**Data rows:**

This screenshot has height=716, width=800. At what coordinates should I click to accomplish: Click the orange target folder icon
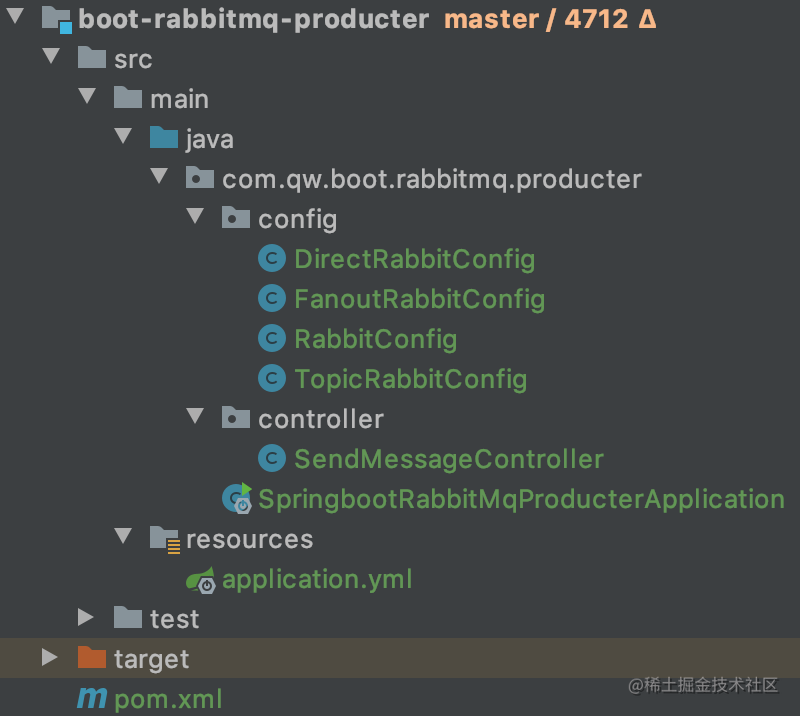(x=92, y=658)
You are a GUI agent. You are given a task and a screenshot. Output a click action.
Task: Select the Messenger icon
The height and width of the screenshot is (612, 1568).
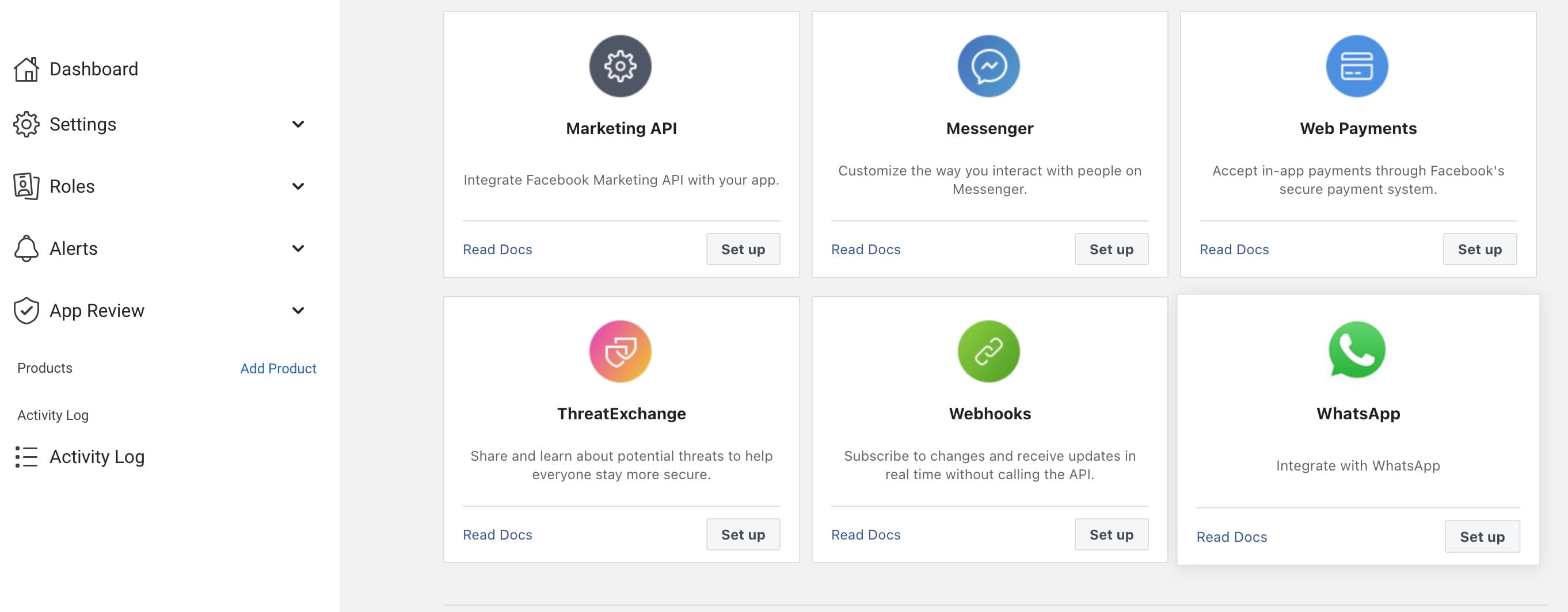pyautogui.click(x=988, y=66)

**Stated exercise:**
Return every line of the records above word for word, leaving out the pictures.

**Answer to the task:**
This screenshot has height=716, width=800. At what coordinates should I click to accomplish: Click the orange target folder icon
(x=92, y=658)
You are a GUI agent. You are given a task and a screenshot. Output a click action.
Task: Select the Messenger icon
The height and width of the screenshot is (612, 1568).
pyautogui.click(x=988, y=66)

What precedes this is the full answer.